Extract to read>
The developer had hoped to begin construction a year ago with the first residents moving in a year from now. But the bellwether for redevelopment in the city's historic Railroad Square area is mired in disputes between the developer and the agency seeking to create a transit hub and build a mixed-use project next door.

The main problem is a 3,900-square-foot section of the old cannery's loading dock. The developer, Santa Rosa Canners, must purchase the chunk of concrete from the Sonoma-Marin Area Rail Transit District. There also is an issue of emergency vehicle access to the condominiums across SMART property.

"We've been debating on this for a couple of years. It's very frustrating," said John Stewart, the San Francisco developer leading the project.

SMART officials said they remain hopeful of settling their differences, despite failing to reach agreement following the latest mediation session this week.

"SMART wants to settle this and we are anxious to find a compromise position," said Lillian Hames, the agency's general manager.

At issue is the wide disparity between a pair of property value appraisals for the section of loading dock. SMART seeks $250,000, but the developer contends it is only worth $10,000.

Stewart, and partner Richard Devine, said SMART's leaders are being unreasonable because the developer already agreed to preserve the two walls and loading dock as architectural links to the building's historic use as a cannery.

They also must spend $160,000 to repair the loading dock as a pedestrian access to the condominiums.

"We're stuck because of the access issue on the loading dock," Stewart said.

SMART isn't fighting for every dollar, but the agency seeks a fair return and that's why the two sides are in mediation, said Mike Kerns, a Sonoma County supervisor and the agency's chairman.

"Does SMART need the money, yeah. That's not really the driving factor here," he said. "We want to work with them. I think if the canners were to make a reasonable offer to SMART, I think SMART would accept that."

Data from a pointing dataset
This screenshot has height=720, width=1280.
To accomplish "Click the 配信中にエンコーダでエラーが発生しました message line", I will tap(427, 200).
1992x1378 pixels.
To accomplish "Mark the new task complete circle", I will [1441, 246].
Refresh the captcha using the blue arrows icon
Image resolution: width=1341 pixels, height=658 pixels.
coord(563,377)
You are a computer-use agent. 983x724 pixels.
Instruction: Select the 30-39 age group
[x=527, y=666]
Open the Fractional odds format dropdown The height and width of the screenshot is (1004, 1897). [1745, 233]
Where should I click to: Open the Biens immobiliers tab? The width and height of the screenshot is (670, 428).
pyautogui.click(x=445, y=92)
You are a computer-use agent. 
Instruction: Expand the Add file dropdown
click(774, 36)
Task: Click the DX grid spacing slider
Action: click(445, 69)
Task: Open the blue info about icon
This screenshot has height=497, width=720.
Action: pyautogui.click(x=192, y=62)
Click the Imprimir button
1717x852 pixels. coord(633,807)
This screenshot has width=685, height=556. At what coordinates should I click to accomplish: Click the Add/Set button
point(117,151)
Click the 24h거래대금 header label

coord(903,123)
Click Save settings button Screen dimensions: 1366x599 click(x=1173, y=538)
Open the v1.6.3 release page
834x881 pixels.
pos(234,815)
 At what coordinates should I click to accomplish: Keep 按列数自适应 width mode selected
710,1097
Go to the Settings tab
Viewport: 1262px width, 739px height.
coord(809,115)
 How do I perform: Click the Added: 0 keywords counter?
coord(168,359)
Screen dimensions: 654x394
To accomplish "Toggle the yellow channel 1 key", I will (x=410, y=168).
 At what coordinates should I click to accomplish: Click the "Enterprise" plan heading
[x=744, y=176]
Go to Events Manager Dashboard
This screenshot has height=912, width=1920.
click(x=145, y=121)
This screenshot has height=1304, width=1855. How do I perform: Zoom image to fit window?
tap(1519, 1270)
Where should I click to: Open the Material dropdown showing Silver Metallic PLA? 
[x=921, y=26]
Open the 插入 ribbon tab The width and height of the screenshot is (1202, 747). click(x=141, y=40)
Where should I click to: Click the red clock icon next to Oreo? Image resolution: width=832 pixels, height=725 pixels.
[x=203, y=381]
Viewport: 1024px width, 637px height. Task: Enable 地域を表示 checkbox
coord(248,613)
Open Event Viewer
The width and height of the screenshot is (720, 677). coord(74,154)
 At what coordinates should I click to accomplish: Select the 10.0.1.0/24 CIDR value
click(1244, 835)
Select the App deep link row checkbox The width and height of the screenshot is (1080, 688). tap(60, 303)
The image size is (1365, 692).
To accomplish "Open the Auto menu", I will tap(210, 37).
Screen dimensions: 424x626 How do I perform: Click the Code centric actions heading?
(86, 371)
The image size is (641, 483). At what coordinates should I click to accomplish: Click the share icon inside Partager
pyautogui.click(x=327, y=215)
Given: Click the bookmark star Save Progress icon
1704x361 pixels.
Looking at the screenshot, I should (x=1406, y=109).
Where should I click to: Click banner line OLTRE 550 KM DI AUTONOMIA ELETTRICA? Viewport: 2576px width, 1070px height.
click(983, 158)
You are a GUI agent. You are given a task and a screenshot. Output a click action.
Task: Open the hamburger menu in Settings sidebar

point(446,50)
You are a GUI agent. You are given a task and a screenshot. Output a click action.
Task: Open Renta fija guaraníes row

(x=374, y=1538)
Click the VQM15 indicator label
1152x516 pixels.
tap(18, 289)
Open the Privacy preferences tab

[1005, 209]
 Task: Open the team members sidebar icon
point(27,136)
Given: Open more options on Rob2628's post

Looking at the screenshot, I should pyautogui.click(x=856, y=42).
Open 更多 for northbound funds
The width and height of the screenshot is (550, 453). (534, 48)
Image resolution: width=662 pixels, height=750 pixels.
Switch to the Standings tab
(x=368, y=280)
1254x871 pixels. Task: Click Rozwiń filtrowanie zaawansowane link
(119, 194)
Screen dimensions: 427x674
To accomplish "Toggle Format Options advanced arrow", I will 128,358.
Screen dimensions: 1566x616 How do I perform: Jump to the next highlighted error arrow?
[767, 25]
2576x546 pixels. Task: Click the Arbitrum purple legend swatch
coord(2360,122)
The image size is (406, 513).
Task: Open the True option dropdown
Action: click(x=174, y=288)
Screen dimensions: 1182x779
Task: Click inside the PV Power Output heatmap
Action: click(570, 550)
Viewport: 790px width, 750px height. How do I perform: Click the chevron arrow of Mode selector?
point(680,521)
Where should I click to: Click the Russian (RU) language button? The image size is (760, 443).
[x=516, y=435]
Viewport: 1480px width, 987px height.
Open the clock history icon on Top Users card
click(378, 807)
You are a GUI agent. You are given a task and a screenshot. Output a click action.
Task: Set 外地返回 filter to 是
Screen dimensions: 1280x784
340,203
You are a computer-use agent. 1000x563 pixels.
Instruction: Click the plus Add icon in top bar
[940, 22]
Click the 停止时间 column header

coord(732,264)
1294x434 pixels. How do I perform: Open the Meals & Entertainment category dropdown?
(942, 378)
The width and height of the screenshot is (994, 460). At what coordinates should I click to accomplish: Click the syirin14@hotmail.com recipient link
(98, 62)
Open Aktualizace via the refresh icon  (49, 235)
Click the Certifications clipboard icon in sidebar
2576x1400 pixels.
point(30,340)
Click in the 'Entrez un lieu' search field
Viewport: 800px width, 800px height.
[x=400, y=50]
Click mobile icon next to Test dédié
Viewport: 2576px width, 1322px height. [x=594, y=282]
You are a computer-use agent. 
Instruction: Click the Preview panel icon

Required work>
A. In the article on the cannery loading dock dispute, how much does SMART seek for the section of loading dock?
B. Continue the article on the Railroad Square cannery dispute from its last sentence.
The data have nothing to do with the article.

Outputs for the tasks>
A. $250,000.

B.
Kerns is optimistic about resolving the emergency vehicle access dispute. "I think we can work that out."

SMART seeks a $750,000 fee from the developer to use SMART-owned land for emergency access to the building.

The developer contends the land can't be built on and there should be no fee charged. Further, the developer has agreed to provide an easement across its property linking the SMART site to Santa Rosa Creek.

The $1 million combined cost for the section of loading dock and the emergency access would add to the $5 million the developer has spent on land, planning and other costs so far, Devine said.

"We've spent a significant amount of money with the assumption that we would have a cooperative and mutually beneficial resolution," he said.

The cannery condominium project also is being delayed by the absence of an approved master plan for the five-acre SMART site -- the centerpiece to the Railroad Square redevelopment effort.

The development team SMART chose a year ago to propose a project mixing residential units and commercial spaces has revised its plans several times and the latest proposal offers the most significant changes. SMART's board next week will review the proposal to remove more than half of the residential units and replace them with office space and a parking garage.

"The whole process out there is moving glacially," Stewart said.